PENDLETON CALLS UPON ASHTON-KIRK
Young Pendleton’s car crept carefully around the corner and wound in and out among the push-cart men and dirty children.
About midway in the block was a square-built house with tall, small-paned windows and checkered with black-headed brick. It stood slightly back from the street with ancient dignity; upon the shining door-plate, deeply bitten in angular text, was the name “Ashton-Kirk.”
Here the car stopped; Pendleton got out, ascended the white marble steps and tugged at the polished, old-fashioned bell-handle.
A grave-faced German, in dark livery, opened the door.
“Mr. Ashton-Kirk will see you, sir,” said he. “I gave him your telephone message as soon as he came down.”
“Thank you, Stumph,” said Pendleton. And with the manner of one perfectly acquainted with the house, he ascended a massively balustraded staircase. The walls were darkly paneled; from the shadowy recesses pictured faces of men and women looked down at him.
Coming in from the littered street, with its high smells and crowding, gesticulating people, the house impressed one by its quiet, its spaciousness, and the evident means and culture of its owner. Pendleton turned off at the first landing, proceeded along a passage and finally knocked at a door. Without waiting for a reply, he walked in.
At the far end of a long, high-ceilinged apartment a young man was lounging in an easy-chair. At his elbow was a jar of tobacco, a sheaf of brown cigarette papers and a scattering of books. He lifted a keen dark face, lit up by singularly brilliant eyes.
“Hello, Pen,” greeted he. “You’ve come just in time to smoke up some of this Greek tobacco. Throw those books off that chair and make yourself easy.”
One by one Pendleton lifted the books and glanced at the titles.
“Your morning’s reading, if this is such,” commented he, “is strikingly catholic. Plutarch, Snarleyow, the Opium Eater, Martin Chuzzlewit.” Then came a host of tattered pamphlets, bound in shrieking paper covers, which the speaker handled gingerly. “’The Crimes of Anton Probst,’” he continued to read, “’The Deeds of the Harper Family,’ ‘The Murder of ——’” here he paused, tossed the pamphlets aside with contempt, sat down and drew the tobacco jar toward him.

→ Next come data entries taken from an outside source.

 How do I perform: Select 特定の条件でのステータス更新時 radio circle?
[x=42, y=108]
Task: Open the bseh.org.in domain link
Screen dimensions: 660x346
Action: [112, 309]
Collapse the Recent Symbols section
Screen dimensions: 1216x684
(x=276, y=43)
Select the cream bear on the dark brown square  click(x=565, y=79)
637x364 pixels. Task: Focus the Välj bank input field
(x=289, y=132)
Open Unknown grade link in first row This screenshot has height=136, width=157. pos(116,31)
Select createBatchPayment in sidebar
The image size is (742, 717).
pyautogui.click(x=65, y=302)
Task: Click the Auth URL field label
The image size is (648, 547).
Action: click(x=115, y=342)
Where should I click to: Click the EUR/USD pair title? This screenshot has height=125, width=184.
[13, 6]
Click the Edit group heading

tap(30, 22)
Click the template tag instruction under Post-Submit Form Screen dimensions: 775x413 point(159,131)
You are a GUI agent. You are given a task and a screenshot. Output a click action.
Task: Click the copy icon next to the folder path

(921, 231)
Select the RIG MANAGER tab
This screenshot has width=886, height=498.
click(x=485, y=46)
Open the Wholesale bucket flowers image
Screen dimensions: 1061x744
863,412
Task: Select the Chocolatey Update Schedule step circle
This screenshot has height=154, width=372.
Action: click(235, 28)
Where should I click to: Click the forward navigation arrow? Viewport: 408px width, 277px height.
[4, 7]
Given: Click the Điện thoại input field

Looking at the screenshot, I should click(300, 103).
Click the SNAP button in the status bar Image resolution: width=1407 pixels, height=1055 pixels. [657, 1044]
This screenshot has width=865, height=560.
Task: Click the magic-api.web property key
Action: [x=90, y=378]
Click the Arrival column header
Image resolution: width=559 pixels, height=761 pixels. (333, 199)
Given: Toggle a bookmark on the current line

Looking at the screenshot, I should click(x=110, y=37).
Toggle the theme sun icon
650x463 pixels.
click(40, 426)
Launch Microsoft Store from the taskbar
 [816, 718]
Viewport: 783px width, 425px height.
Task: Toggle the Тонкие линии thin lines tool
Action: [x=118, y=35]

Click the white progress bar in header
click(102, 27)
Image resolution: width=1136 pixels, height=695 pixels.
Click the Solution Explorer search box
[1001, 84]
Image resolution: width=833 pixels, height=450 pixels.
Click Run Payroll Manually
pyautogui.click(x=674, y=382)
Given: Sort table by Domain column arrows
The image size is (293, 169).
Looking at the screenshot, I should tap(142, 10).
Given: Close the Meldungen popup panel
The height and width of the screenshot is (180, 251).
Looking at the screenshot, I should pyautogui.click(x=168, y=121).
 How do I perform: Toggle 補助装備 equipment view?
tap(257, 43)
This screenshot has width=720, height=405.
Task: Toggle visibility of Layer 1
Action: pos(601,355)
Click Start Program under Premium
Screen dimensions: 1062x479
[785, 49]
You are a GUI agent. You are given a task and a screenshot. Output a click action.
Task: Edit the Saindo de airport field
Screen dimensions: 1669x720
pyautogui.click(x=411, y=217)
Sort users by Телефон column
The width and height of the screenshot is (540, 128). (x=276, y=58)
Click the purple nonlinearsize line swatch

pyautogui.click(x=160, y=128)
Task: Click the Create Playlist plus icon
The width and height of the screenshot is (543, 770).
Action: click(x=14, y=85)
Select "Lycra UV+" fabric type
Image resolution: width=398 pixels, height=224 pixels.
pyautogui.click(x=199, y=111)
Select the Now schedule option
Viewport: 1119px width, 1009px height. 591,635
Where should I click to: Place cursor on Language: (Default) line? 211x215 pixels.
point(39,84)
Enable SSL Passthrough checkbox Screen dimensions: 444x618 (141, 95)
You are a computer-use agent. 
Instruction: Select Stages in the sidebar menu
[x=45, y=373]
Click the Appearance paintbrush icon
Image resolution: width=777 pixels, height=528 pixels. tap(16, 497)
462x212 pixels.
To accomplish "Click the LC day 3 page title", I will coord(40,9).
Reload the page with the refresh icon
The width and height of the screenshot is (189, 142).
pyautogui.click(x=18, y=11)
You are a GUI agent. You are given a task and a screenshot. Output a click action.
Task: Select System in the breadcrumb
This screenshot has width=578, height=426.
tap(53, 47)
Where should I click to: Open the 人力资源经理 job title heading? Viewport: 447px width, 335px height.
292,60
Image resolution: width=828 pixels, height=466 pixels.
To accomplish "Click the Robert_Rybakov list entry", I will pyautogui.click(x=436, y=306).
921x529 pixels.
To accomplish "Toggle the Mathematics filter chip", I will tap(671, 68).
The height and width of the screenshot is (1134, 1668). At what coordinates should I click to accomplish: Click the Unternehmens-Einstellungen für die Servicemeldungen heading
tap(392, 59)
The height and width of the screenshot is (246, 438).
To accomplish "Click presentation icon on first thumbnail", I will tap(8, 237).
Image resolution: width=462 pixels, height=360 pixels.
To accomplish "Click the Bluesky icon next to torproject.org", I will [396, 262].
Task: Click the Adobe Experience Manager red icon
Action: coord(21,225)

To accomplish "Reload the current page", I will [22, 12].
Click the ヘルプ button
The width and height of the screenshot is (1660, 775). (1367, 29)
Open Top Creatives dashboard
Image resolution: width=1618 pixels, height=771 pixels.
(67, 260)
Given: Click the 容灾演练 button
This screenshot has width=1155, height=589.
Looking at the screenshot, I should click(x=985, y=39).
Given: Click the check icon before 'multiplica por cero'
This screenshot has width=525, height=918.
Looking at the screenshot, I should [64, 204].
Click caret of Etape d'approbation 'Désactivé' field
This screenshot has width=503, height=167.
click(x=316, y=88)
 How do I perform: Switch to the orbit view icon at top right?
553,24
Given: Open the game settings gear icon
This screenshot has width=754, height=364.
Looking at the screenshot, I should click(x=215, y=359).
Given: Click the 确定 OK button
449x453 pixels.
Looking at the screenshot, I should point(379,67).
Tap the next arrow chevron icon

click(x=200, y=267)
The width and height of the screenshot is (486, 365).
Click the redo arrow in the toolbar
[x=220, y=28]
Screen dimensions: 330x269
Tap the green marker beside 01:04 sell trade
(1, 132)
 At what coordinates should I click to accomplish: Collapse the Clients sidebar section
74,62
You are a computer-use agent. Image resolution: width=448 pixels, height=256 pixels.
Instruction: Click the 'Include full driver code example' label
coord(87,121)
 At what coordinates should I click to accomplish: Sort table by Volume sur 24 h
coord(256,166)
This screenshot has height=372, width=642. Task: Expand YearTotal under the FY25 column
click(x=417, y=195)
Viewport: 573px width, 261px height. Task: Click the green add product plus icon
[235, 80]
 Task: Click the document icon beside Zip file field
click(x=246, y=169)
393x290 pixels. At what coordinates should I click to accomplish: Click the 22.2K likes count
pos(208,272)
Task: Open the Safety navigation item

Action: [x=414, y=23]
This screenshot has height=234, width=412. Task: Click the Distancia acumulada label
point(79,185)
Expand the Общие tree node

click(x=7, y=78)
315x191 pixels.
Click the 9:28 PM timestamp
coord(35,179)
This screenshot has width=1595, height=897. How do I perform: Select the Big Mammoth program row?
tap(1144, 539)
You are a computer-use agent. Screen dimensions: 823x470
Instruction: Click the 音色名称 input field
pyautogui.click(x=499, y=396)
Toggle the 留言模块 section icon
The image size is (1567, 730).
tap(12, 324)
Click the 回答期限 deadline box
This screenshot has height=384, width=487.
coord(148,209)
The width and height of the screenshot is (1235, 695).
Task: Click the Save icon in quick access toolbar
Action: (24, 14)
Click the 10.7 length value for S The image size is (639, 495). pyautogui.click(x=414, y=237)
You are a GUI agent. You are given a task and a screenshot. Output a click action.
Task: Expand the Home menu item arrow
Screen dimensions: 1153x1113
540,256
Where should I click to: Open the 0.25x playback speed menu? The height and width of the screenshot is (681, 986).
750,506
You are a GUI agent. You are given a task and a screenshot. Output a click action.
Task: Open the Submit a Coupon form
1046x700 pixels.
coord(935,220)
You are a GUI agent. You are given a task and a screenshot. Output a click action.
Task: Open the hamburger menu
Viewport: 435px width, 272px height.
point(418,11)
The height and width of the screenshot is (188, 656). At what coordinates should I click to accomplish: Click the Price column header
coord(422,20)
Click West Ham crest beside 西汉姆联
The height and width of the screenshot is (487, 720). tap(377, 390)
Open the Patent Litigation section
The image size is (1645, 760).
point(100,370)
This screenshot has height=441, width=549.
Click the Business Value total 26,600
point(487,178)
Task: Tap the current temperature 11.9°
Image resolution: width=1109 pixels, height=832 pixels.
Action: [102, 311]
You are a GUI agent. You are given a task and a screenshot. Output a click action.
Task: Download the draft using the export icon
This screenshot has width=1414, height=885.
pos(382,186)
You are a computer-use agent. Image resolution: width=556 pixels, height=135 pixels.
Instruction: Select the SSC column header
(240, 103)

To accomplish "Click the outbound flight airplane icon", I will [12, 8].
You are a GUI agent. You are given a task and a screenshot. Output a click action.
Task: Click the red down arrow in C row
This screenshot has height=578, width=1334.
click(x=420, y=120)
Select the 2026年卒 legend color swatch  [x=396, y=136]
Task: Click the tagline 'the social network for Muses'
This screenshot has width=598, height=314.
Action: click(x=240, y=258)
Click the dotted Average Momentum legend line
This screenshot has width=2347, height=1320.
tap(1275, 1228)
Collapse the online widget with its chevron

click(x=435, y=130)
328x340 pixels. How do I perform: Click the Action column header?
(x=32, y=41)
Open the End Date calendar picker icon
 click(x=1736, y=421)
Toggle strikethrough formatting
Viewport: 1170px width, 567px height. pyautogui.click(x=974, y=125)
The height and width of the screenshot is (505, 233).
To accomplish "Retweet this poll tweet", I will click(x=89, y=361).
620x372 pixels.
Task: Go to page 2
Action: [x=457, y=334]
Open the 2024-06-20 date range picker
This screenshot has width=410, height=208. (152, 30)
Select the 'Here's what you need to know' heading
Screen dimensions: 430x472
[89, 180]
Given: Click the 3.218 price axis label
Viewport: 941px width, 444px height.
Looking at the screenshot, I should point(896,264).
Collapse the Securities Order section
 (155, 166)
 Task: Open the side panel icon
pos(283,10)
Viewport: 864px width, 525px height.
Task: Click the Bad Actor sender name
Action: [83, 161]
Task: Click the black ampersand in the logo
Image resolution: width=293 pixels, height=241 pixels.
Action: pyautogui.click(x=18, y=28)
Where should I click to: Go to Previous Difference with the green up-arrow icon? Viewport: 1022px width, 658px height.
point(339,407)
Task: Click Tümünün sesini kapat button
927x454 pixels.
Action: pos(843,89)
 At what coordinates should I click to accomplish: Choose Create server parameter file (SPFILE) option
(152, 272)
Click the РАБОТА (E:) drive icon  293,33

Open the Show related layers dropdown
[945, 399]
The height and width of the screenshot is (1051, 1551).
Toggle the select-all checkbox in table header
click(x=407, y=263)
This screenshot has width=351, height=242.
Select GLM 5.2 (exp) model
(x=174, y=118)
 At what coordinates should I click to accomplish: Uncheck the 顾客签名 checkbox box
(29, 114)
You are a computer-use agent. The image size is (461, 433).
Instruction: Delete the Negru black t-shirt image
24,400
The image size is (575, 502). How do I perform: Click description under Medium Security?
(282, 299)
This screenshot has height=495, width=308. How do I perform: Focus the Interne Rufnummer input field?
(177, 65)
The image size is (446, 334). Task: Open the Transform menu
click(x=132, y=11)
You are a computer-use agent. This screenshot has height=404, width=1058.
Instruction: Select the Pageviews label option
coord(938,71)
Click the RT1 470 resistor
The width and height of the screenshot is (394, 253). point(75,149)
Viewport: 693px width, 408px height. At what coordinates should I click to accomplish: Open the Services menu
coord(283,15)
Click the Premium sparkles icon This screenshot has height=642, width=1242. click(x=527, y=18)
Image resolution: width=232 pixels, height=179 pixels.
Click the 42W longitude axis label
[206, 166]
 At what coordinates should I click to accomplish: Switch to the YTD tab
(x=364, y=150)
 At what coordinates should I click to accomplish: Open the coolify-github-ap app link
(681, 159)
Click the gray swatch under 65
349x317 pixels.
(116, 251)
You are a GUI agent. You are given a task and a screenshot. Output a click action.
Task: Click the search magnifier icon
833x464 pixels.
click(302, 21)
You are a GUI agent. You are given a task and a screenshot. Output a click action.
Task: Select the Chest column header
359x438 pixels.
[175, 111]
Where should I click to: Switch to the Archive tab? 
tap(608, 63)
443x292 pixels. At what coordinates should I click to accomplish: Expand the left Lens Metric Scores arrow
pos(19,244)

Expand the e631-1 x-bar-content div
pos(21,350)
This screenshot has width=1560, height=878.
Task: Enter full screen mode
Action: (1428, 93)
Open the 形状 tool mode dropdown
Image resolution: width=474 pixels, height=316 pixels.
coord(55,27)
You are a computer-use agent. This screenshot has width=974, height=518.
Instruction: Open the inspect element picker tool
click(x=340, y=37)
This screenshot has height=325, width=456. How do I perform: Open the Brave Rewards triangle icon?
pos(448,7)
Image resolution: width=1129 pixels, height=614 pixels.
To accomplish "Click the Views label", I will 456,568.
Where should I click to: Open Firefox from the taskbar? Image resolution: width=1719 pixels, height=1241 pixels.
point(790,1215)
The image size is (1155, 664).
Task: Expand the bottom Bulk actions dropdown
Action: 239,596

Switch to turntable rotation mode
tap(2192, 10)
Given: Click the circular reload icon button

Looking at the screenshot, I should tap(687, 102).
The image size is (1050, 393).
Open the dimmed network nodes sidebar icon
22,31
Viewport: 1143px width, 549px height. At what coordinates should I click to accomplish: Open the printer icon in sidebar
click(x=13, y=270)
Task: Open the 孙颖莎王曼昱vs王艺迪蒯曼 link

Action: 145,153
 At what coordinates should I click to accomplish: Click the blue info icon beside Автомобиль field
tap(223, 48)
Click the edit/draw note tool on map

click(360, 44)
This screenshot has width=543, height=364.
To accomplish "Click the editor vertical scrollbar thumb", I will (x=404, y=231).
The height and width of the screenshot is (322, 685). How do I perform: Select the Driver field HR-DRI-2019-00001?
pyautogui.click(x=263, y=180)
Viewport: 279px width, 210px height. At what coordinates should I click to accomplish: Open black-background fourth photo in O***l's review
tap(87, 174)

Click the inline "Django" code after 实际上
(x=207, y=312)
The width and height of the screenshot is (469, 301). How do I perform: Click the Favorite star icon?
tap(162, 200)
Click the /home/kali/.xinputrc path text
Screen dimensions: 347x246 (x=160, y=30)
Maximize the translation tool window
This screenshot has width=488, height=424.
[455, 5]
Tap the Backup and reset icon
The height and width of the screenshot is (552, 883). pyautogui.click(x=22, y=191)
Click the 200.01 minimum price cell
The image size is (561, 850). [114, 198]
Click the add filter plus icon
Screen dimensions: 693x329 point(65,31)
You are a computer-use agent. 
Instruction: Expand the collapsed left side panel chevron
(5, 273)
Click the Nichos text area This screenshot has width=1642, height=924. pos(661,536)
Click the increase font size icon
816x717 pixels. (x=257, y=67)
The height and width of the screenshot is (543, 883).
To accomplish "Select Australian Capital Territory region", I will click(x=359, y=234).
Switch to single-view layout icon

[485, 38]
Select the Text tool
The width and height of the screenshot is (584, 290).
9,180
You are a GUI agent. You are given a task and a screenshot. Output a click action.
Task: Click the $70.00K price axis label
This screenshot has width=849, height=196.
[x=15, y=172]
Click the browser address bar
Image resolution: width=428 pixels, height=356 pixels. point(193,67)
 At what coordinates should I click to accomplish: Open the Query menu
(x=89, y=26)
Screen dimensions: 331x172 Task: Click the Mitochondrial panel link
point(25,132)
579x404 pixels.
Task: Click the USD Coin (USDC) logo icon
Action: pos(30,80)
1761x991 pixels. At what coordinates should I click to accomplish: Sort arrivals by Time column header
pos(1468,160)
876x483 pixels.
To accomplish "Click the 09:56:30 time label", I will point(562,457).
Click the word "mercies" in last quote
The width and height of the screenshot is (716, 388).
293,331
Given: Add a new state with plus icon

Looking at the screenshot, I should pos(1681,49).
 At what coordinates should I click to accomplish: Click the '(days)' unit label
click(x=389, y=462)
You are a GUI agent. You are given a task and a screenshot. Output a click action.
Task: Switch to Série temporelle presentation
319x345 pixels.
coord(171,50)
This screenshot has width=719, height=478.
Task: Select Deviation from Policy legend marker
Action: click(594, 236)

“Some of the results of your forays into the basements of old booksellers, I suppose,” he added, rolling a cigarette with delicate ease. “But what value you see in such things is beyond me.”
Ashton-Kirk smiled good-humoredly. He took up some of the pamphlets and fluttered their illy-printed pages.
“They are not beautiful,” he admitted; “the paper could not be worse and the wood cuts are horrors. But they are records of actual things—striking things, as a matter of fact—for a murder which so lifts itself above the thousands of homicides that are yearly occurring, as to gain a place outside the court records and newspapers, must have been one of exceptional execution.”